To summarise, the objective of this paper is to examine whether and to what extent bias occurs in Covid-19 testing, to offer a debiasing solution to accurately estimate Covid-19 prevalence in the field using existing procedures, and lastly to propose a better procedure, both more economical and more accurate.
2. Data and Methods
Standard theoretical arguments allow the precise calculation of the prevalence bias (see Appendix B). However, the size and direction of the prevalence bias in the field is an empirical issue, and crucially depends on the self-selection testing bias based on symptoms. Are people who believe they have symptoms more likely to seek testing, and if yes, by how much? In order to measure this, we ran incentivised controlled experiments.
Data collection took place over a week, from 11 till 18 December 2020. The majority of the responses were collected online, via the QualtricsTX platform. To enable greater representativeness of the sample, 94 responses (16%) from elder people (median age = 63) were collected using phone interviews.
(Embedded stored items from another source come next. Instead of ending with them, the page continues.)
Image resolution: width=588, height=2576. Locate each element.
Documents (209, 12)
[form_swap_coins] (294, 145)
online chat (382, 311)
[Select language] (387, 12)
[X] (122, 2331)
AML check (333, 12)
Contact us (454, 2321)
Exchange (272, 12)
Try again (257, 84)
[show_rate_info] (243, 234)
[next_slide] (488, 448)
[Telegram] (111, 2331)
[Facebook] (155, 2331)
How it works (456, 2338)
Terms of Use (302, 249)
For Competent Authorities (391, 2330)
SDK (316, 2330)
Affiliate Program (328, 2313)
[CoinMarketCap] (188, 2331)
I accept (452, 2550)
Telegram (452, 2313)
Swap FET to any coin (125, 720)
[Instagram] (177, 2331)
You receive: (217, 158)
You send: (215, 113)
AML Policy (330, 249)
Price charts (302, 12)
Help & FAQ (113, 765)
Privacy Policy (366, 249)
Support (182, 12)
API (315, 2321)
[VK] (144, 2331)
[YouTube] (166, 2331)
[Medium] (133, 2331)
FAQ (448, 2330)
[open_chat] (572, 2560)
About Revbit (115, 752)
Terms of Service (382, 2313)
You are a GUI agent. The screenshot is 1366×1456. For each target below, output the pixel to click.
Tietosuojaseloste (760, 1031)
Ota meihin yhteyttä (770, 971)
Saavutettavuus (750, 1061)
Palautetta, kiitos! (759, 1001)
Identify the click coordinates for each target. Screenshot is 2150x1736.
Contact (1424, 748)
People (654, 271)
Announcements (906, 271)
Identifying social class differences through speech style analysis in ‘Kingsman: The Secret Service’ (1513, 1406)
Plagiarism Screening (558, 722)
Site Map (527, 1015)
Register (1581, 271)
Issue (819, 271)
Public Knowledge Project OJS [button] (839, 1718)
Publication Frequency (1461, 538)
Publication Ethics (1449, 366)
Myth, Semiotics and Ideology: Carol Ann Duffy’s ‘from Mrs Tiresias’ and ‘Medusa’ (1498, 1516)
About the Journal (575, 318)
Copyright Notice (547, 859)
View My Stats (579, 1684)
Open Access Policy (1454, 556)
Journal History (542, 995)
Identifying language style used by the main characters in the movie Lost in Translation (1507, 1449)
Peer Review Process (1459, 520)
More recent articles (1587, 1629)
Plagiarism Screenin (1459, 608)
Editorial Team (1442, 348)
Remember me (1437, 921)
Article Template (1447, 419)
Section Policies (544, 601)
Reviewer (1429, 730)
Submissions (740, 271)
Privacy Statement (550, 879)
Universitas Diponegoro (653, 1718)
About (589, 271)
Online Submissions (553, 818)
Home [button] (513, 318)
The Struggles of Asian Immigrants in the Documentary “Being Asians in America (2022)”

Out of 608 participants starting the online study, 24 (4.7) dropped out mostly after the first few questions, resulting in the final sample of 578 observations.
Median age for the sample was 39 years (median for Greece 45.6), and the age distribution is shown in Figure 1.
Subjects were invited to participate in a study on Covid-19 and related behaviours. Upon signing a consent form, the participant was first asked about general and Covid-19-related health. We then elicited hypothetical willingness to wait (WTW) to take a rapid test for Covid-19, conditional on (i) feeling healthy, (ii) having flu-like symptoms, (iii) having Covid-19 like symptoms. For all three hypothetical scenarios, the test was being offered by the national health authority (EODY) while the participant was walking down the street. This was done to reduce the (hypothetical) travel costs and reliability-related concerns.
After eliciting the hypothetical WTW, we asked the subjects several control questions, including exposure to Covid-19 risky environments (e.g. taking public transport or working fate-to-face with many people) and socio-demographics. After completing the compulsory part of the study, the participants were offered an optional task for which they were randomly allocated to one of the two prize treatments. In treatment Book, the participant would enter a 1/30 chance lottery for a voucher for the local large-scale bookshop chain (“Public”), worth €80. In treatment Test, the participant would enter the same 1/30 chance lottery for a voucher for a home-administered Covid-19 test. For both prizes, the delivery was guaranteed within the next 36 hours. All 578 participants completed the hypothetical elicitation and the control questions (left part of Figure 2).
As was partly expected, a substantial part of the sample (n=174) did not continue to the optional task. A major part of it (n=78) was the elder people subsample. We are not very concerned that the inconvenience of the waiting task over the phone was the issue, since the participants came from the sample that previously participated in a study involving a real effort task over the phone14. For n=38 participants, a software glitch in Qualtrics, in the first five hours of the study resulted in missing recording of the treatment allocation, so we had to drop their data despite completion of the optional task.
The participants then read the description of the optional task. They learned that it involved waiting in front of their screen for some time (target) that would be revealed in the next screen, and the lottery draw for the prize would take place right after the wait. They also learned that to ensure that they are waiting, a button would appear at random times and they would need to press it within 4 seconds to avoid being disqualified. Among the 303 participants who read the description of the optional task, 241 continued to the next screen which revealed the waiting target. At this stage, they were randomly allocated to one of the four waiting target conditions {300, 600, 900, 1200}. Upon learning the wait time, further 59 participants dropped out instantly (median target time 900 seconds). Among the 241 waiting, 69 dropped out before completing the full wait (median target time 900 seconds). In total, 172 participants completed the waiting target (median target 600 seconds).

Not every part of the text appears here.